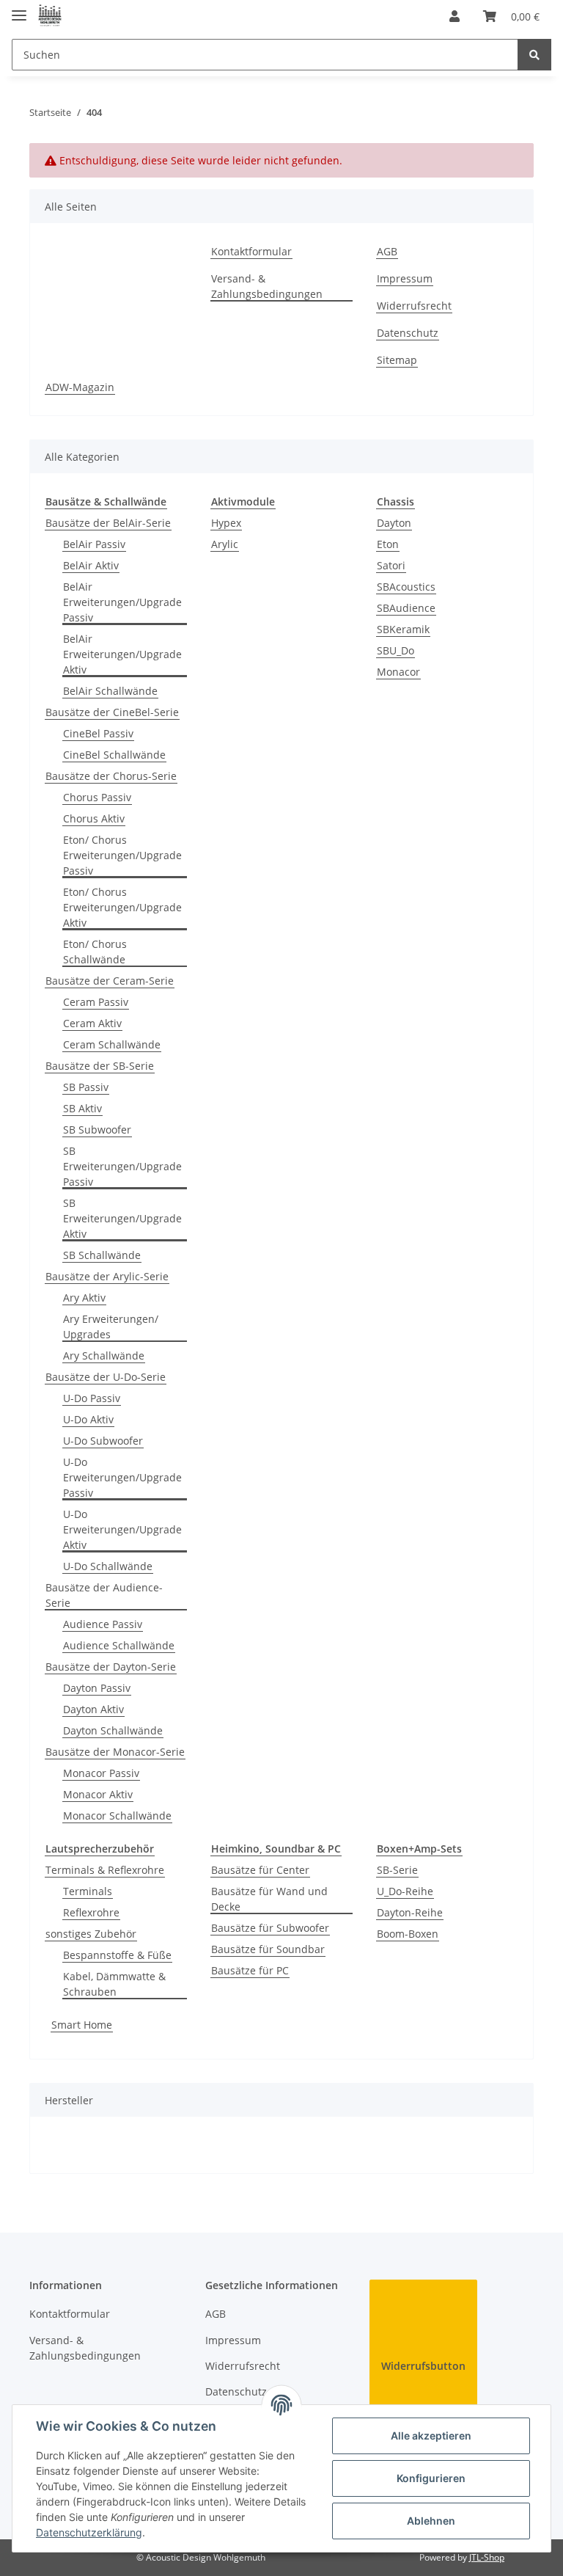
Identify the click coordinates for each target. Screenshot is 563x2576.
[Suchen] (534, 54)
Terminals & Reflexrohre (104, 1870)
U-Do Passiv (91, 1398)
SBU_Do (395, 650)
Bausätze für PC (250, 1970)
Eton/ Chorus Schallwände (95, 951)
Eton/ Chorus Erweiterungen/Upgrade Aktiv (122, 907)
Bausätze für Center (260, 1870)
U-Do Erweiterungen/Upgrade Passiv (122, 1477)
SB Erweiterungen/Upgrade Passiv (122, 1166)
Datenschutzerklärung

#####

**WHAT IS REQUIRED**
Your answer must be the full listing, word for word, minus any images.

**RESPONSE FOR THIS EXERCISE**
Identify the click coordinates for each target. Screenshot is 563x2576.
[Suchen] (534, 54)
Terminals & Reflexrohre (104, 1870)
U-Do Passiv (91, 1398)
SBU_Do (395, 650)
Bausätze für PC (250, 1970)
Eton/ Chorus Schallwände (95, 951)
Eton/ Chorus Erweiterungen/Upgrade Aktiv (122, 907)
Bausätze für Center (260, 1870)
U-Do Erweiterungen/Upgrade Passiv (122, 1477)
SB Erweiterungen/Upgrade Passiv (122, 1166)
Datenschutzerklärung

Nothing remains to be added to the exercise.